Everybody realizes that we are suffering from an epidemic of obesity, and it all boils down to corn.
Most experts agree that a prime contributor to the obesity problem is the excessive consumption of soda and junk food like chips and candy. These things are among the cheapest items available in the grocery store, which is why poor people consume a disproportionate amount of them.
All these things, and almost everything else in the store except for the fruits and vegetables, are made from corn. High fructose corn syrup is the major sweetener in soft drinks.
About 70 percent of the corn that is processed in this country ends up as corn syrup. It's dirt cheap, because corn is dirt cheap.
Corn is cheap because your tax dollars make it cheap.
There is not a corn farmer in the country who can make money growing corn and selling it at market price. They all lose, even the giant agribusinesses.
The only reason they make money is because we taxpayers pay them to grow corn. They get a subsidy for every acre of corn they grow, and it is this subsidy that nets them a profit.
We pay them so much to grow corn that they grow more than we need.
The high fructose corn syrup business was invented to use up the extra corn we were growing. It has now displaced almost all other sweeteners from the soft drink market, and almost everything else you buy with sugar in it.
Corn also accounts for almost all the beef we eat. Cattle are kept in lots and fed corn products. They gain weight and are ready to slaughter much faster when raised this way, and it's just as well: most of them are about to die anyway, because cows are not genetically designed to eat this way.

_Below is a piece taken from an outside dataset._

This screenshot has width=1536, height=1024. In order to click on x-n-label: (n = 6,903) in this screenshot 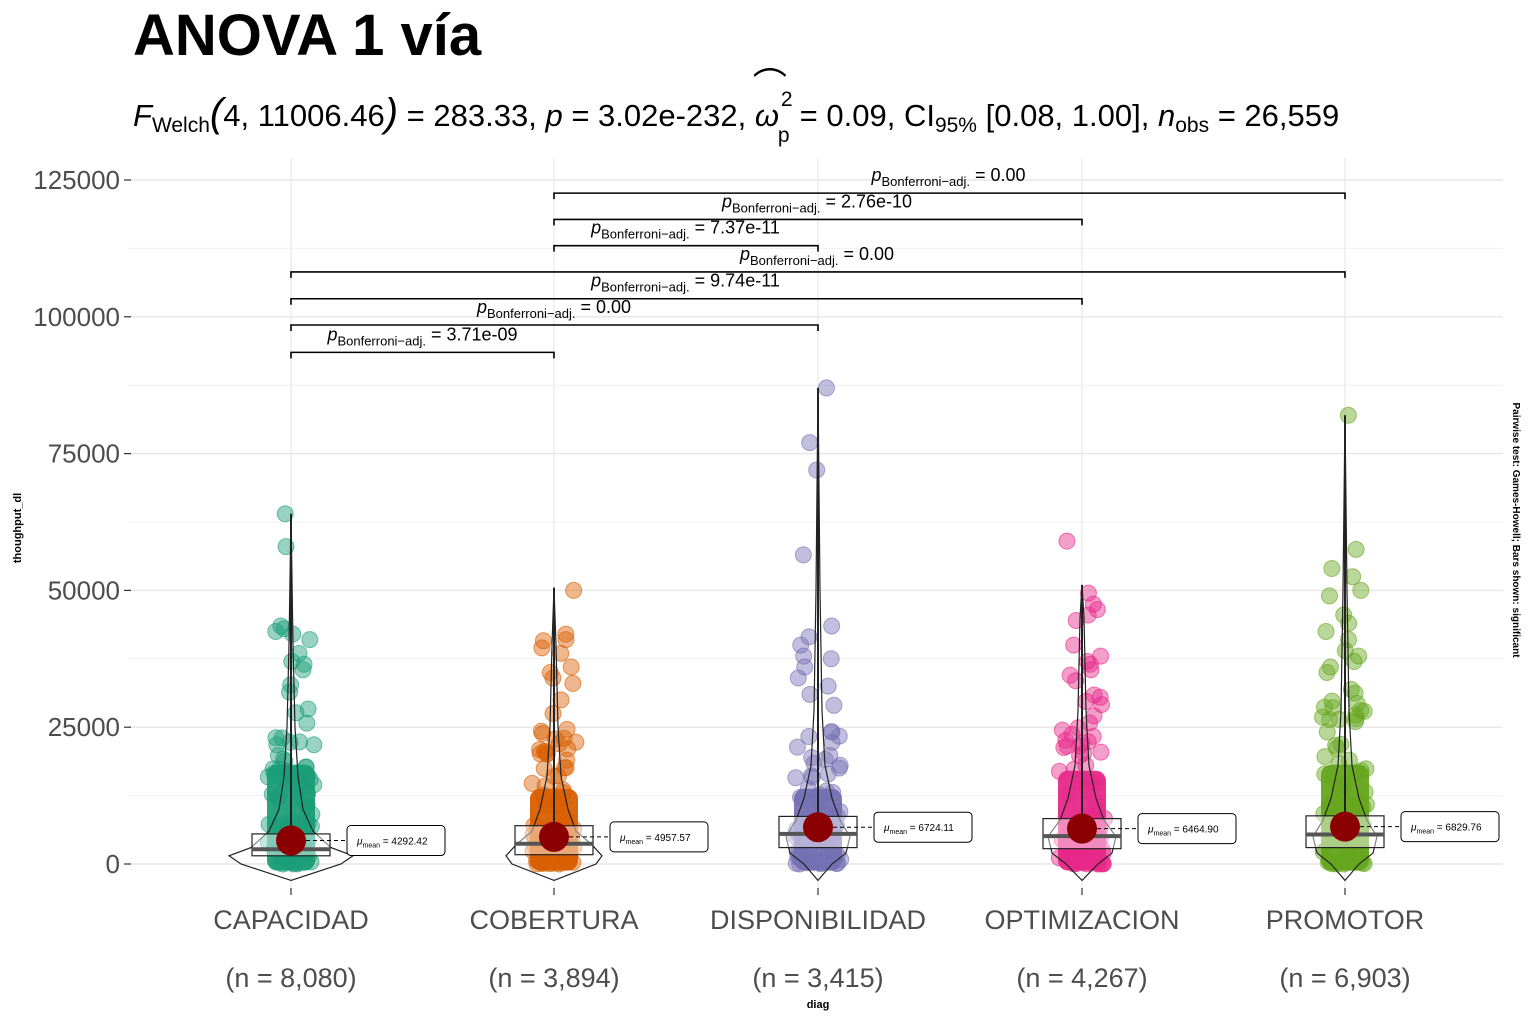, I will do `click(1344, 978)`.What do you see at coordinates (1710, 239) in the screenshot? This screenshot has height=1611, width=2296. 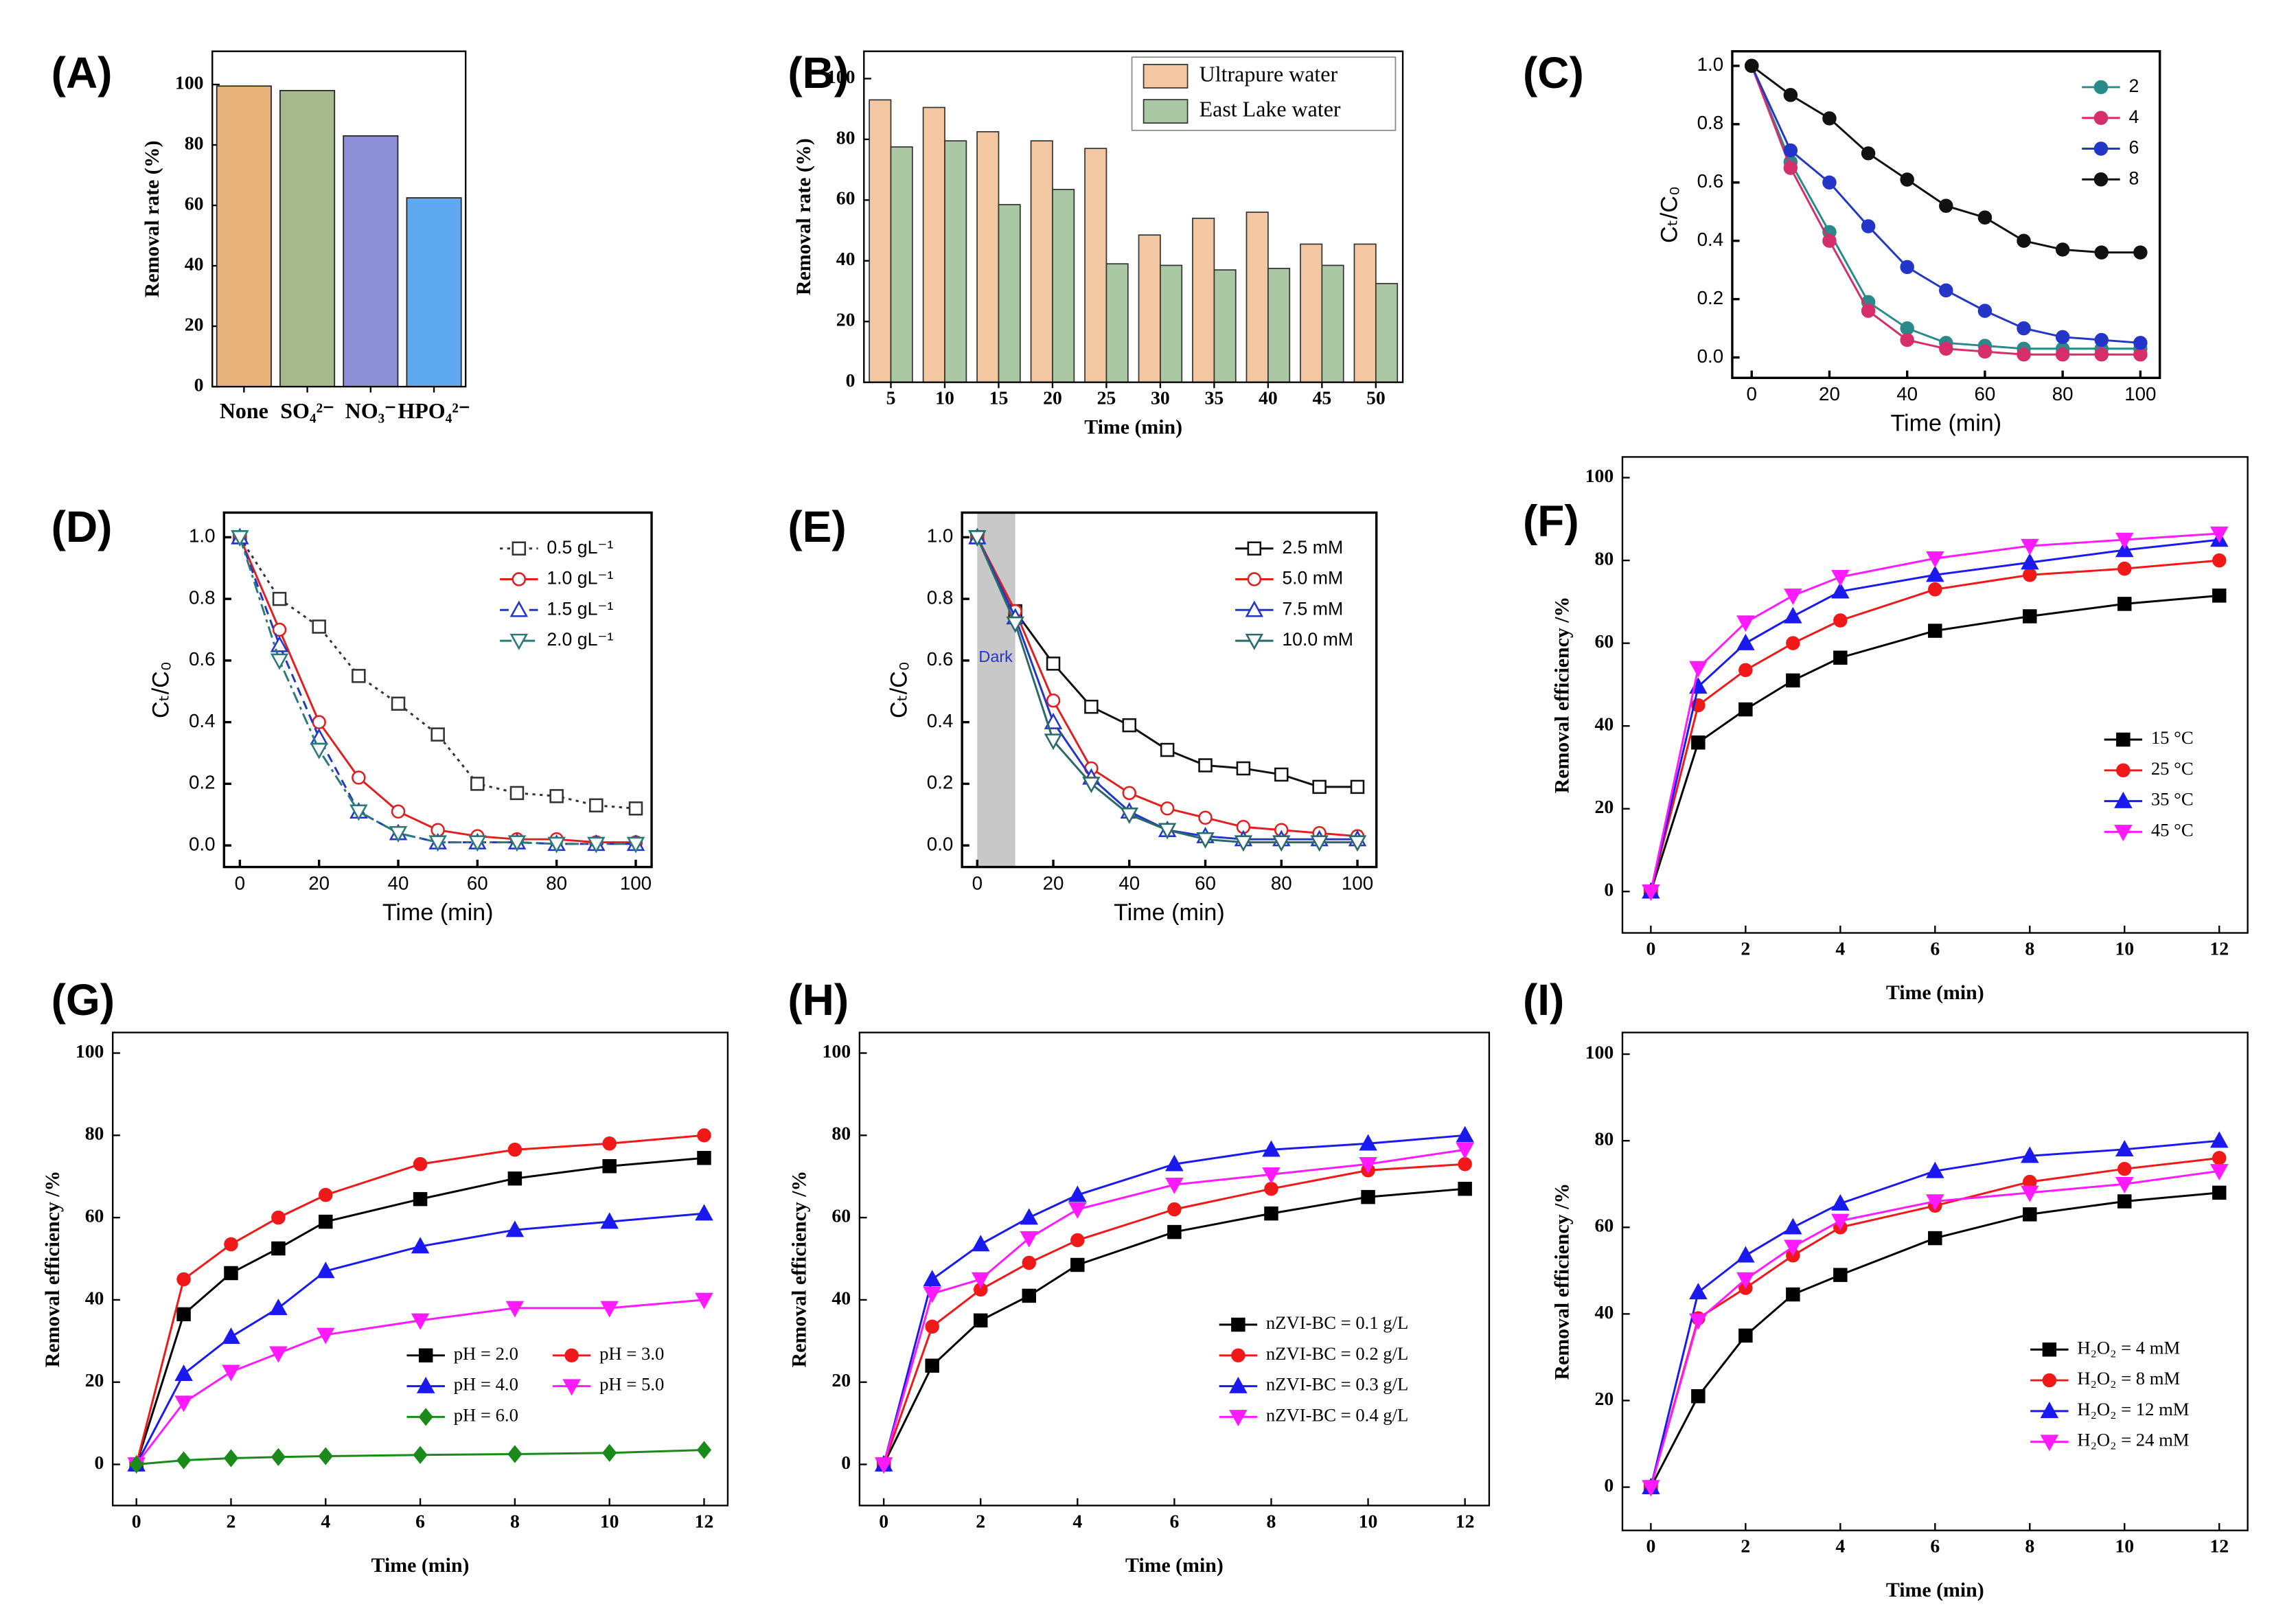 I see `y-tick-label: 0.4` at bounding box center [1710, 239].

Humans are not designed to eat this way either. Corn syrup is about the worst form of food to eat, because it contains what is known as "empty calories," meaning that other than energy, it has no nutritional value.
Overproduction of corn is indirectly responsible more than 18,000 human deaths a year. That's how many people die from MRSA or Methicillin-resistant Staphylococcus aureus, according to the Journal of the American Medical Association.
Because cows (and other animals) are fed this unnatural diet and because of the conditions in which they are kept on factory farms, they become extremely susceptible to disease.
To prevent disease, they are fed antibiotics. About 85 percent of the antibiotics made in the U.S. are fed to animals, not humans.
As a result, bacteria are rapidly developing immunity to the antibiotics, and people have begun to die from diseases that we can no longer combat with the drugs we have available.
MRSA is only one of several culprits.
If we did not pay farmers to grow corn, some would decide not to grow it. Then there would be less corn available, and each bushel would be worth more.
Farmers could make a profit without our taxes subsidizing them. We could save all that tax money and reduce the deficit, or spend it on something we actually want rather than something we have too much of.
At the same time, since the price of corn would go up, the price of everything made from corn would also go up.
This is as it should be: the free market cannot work if the price we pay for products does not reflect the cost of making them. Further, if the price of junk food went up, perhaps people would eat less of it.
This is a pretty optimistic outlook. Obese people are not really going to choose carrots over potato chips because the price of the chips just went up by a dime. (Yes, corn prices would affect the cost of potato chips, because they are fried in corn oil.) But over time, price can have an effect: there is a lot less smoking in this country since we made tobacco more expensive.
It is unfortunate when food that is bad for you costs less than food that is good for you. It is worse when the prices are manipulated to make this so. If we are going to subsidize the growing of food in this country, can't we at least subsidize good food?
David Reingold is Foster chair in chemistry at Juniata College.